> **WHAT THE TASK REQUIRES**
Here the whole listing must be retyped exactly, with no line omitted.

> **PROVIDED ENTRIES**
◆ ◆ ◆ ◆ ◆
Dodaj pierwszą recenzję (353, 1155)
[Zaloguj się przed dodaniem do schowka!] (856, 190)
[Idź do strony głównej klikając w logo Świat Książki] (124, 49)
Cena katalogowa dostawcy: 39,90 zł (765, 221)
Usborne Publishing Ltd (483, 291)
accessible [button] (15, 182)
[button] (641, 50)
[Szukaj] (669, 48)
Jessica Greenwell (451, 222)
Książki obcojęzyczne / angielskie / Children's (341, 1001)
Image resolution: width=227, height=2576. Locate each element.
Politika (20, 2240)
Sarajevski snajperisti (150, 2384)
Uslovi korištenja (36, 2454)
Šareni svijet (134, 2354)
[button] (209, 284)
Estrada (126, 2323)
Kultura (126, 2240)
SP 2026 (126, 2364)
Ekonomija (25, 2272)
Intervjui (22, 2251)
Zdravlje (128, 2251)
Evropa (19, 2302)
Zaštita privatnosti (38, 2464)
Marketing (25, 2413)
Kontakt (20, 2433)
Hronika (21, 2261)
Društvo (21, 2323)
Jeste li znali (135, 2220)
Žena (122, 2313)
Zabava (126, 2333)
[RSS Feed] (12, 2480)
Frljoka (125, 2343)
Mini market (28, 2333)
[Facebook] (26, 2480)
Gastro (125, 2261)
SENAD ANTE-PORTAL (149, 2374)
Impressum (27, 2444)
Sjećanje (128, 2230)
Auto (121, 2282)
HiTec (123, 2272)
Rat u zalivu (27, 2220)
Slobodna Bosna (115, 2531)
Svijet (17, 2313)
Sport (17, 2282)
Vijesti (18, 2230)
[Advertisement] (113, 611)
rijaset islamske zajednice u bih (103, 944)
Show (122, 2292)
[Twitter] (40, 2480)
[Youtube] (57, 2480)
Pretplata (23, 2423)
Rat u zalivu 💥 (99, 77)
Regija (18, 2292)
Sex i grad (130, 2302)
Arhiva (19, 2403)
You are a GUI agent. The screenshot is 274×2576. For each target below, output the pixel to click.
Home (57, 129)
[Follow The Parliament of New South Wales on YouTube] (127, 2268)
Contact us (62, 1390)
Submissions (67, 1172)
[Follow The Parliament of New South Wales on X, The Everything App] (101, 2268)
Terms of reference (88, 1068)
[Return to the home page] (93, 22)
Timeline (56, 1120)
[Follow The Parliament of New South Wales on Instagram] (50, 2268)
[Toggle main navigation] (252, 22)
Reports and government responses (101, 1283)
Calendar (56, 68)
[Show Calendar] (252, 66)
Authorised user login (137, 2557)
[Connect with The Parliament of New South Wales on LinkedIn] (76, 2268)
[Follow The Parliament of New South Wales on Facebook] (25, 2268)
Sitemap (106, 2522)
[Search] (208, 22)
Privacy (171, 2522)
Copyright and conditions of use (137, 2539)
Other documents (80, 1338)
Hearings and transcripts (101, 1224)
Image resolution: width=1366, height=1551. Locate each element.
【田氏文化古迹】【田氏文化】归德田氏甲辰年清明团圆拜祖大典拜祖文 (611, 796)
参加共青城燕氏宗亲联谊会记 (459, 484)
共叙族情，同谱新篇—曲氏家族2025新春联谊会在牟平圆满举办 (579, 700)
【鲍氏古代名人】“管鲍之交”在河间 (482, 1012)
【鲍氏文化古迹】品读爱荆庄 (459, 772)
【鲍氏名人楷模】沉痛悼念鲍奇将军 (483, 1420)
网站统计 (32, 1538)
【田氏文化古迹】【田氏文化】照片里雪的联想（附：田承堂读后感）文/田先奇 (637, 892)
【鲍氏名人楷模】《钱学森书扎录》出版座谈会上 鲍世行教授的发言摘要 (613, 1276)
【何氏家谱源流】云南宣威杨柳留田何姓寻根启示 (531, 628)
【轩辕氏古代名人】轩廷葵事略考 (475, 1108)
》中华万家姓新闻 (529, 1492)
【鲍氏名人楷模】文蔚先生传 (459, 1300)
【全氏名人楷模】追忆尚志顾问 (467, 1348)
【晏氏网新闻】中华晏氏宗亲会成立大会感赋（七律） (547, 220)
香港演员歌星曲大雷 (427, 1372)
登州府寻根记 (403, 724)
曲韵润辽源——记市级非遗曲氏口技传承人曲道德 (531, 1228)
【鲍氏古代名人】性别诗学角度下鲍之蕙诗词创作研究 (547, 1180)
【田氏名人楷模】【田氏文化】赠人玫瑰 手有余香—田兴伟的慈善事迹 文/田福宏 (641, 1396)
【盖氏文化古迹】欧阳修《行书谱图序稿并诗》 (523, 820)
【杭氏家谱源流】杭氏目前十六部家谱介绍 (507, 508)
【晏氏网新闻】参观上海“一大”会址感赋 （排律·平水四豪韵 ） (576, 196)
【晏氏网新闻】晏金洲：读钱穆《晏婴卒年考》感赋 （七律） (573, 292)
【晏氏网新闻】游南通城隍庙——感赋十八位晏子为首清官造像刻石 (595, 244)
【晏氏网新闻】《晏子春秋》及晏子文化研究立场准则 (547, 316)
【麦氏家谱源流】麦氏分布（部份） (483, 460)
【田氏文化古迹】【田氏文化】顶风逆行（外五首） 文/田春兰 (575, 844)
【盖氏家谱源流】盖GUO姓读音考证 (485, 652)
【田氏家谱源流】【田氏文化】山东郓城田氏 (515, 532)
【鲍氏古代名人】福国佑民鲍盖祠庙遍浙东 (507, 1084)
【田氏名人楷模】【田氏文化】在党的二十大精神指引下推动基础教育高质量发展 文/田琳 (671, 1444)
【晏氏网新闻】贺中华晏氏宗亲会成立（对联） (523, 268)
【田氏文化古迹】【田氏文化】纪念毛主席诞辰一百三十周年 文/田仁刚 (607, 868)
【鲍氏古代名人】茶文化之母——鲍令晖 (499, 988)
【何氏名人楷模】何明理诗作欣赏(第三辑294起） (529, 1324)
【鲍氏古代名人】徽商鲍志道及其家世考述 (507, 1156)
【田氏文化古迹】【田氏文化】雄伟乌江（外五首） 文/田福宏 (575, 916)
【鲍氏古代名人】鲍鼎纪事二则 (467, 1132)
◆ ◆ ◆ ◆ ◆
> **WRITTEN REPLY**
Dodaj pierwszą recenzję (353, 1155)
[Zaloguj się przed dodaniem do schowka!] (856, 190)
[Idź do strony głównej klikając w logo Świat Książki] (124, 49)
Cena katalogowa dostawcy: 39,90 zł (765, 221)
Usborne Publishing Ltd (483, 291)
accessible [button] (15, 182)
[button] (641, 50)
[Szukaj] (669, 48)
Jessica Greenwell (451, 222)
Książki obcojęzyczne / angielskie / Children's (341, 1001)
Image resolution: width=227, height=2576. Locate each element.
Politika (20, 2240)
Sarajevski snajperisti (150, 2384)
Uslovi korištenja (36, 2454)
Šareni svijet (134, 2354)
[button] (209, 284)
Estrada (126, 2323)
Kultura (126, 2240)
SP 2026 (126, 2364)
Ekonomija (25, 2272)
Intervjui (22, 2251)
Zdravlje (128, 2251)
Evropa (19, 2302)
Zaštita privatnosti (38, 2464)
Marketing (25, 2413)
Kontakt (20, 2433)
Hronika (21, 2261)
Društvo (21, 2323)
Jeste li znali (135, 2220)
Žena (122, 2313)
Zabava (126, 2333)
[RSS Feed] (12, 2480)
Frljoka (125, 2343)
Mini market (28, 2333)
[Facebook] (26, 2480)
Gastro (125, 2261)
SENAD ANTE-PORTAL (149, 2374)
Impressum (27, 2444)
Sjećanje (128, 2230)
Auto (121, 2282)
HiTec (123, 2272)
Rat u zalivu (27, 2220)
Slobodna Bosna (115, 2531)
Svijet (17, 2313)
Sport (17, 2282)
Vijesti (18, 2230)
[Advertisement] (113, 611)
rijaset islamske zajednice u bih (103, 944)
Show (122, 2292)
[Twitter] (40, 2480)
[Youtube] (57, 2480)
Pretplata (23, 2423)
Rat u zalivu 💥 (99, 77)
Regija (18, 2292)
Sex i grad (130, 2302)
Arhiva (19, 2403)
You are a GUI agent. The screenshot is 274×2576. For each target below, output the pixel to click.
Home (57, 129)
[Follow The Parliament of New South Wales on YouTube] (127, 2268)
Contact us (62, 1390)
Submissions (67, 1172)
[Follow The Parliament of New South Wales on X, The Everything App] (101, 2268)
Terms of reference (88, 1068)
[Return to the home page] (93, 22)
Timeline (56, 1120)
[Follow The Parliament of New South Wales on Instagram] (50, 2268)
[Toggle main navigation] (252, 22)
Reports and government responses (101, 1283)
Calendar (56, 68)
[Show Calendar] (252, 66)
Authorised user login (137, 2557)
[Connect with The Parliament of New South Wales on LinkedIn] (76, 2268)
[Follow The Parliament of New South Wales on Facebook] (25, 2268)
Sitemap (106, 2522)
[Search] (208, 22)
Privacy (171, 2522)
Copyright and conditions of use (137, 2539)
Other documents (80, 1338)
Hearings and transcripts (101, 1224)
Image resolution: width=1366, height=1551. Locate each element.
【田氏文化古迹】【田氏文化】归德田氏甲辰年清明团圆拜祖大典拜祖文 (611, 796)
参加共青城燕氏宗亲联谊会记 (459, 484)
共叙族情，同谱新篇—曲氏家族2025新春联谊会在牟平圆满举办 (579, 700)
【鲍氏古代名人】“管鲍之交”在河间 (482, 1012)
【鲍氏文化古迹】品读爱荆庄 (459, 772)
【鲍氏名人楷模】沉痛悼念鲍奇将军 (483, 1420)
网站统计 (32, 1538)
【田氏文化古迹】【田氏文化】照片里雪的联想（附：田承堂读后感）文/田先奇 (637, 892)
【鲍氏名人楷模】《钱学森书扎录》出版座谈会上 鲍世行教授的发言摘要 (613, 1276)
【何氏家谱源流】云南宣威杨柳留田何姓寻根启示 (531, 628)
【轩辕氏古代名人】轩廷葵事略考 (475, 1108)
》中华万家姓新闻 (529, 1492)
【鲍氏名人楷模】文蔚先生传 (459, 1300)
【全氏名人楷模】追忆尚志顾问 (467, 1348)
【晏氏网新闻】中华晏氏宗亲会成立大会感赋（七律） (547, 220)
香港演员歌星曲大雷 (427, 1372)
登州府寻根记 (403, 724)
曲韵润辽源——记市级非遗曲氏口技传承人曲道德 (531, 1228)
【鲍氏古代名人】性别诗学角度下鲍之蕙诗词创作研究 (547, 1180)
【田氏名人楷模】【田氏文化】赠人玫瑰 手有余香—田兴伟的慈善事迹 文/田福宏 (641, 1396)
【盖氏文化古迹】欧阳修《行书谱图序稿并诗》 (523, 820)
【杭氏家谱源流】杭氏目前十六部家谱介绍 (507, 508)
【晏氏网新闻】参观上海“一大”会址感赋 （排律·平水四豪韵 ） (576, 196)
【晏氏网新闻】晏金洲：读钱穆《晏婴卒年考》感赋 （七律） (573, 292)
【晏氏网新闻】游南通城隍庙——感赋十八位晏子为首清官造像刻石 (595, 244)
【晏氏网新闻】《晏子春秋》及晏子文化研究立场准则 (547, 316)
【麦氏家谱源流】麦氏分布（部份） (483, 460)
【田氏文化古迹】【田氏文化】顶风逆行（外五首） 文/田春兰 (575, 844)
【盖氏家谱源流】盖GUO姓读音考证 (485, 652)
【田氏家谱源流】【田氏文化】山东郓城田氏 (515, 532)
【鲍氏古代名人】福国佑民鲍盖祠庙遍浙东 (507, 1084)
【田氏名人楷模】【田氏文化】在党的二十大精神指引下推动基础教育高质量发展 文/田琳 (671, 1444)
【晏氏网新闻】贺中华晏氏宗亲会成立（对联） (523, 268)
【田氏文化古迹】【田氏文化】纪念毛主席诞辰一百三十周年 文/田仁刚 (607, 868)
【鲍氏古代名人】茶文化之母——鲍令晖 (499, 988)
【何氏名人楷模】何明理诗作欣赏(第三辑294起） (529, 1324)
【鲍氏古代名人】徽商鲍志道及其家世考述 (507, 1156)
【田氏文化古迹】【田氏文化】雄伟乌江（外五首） 文/田福宏 (575, 916)
【鲍氏古代名人】鲍鼎纪事二则 (467, 1132)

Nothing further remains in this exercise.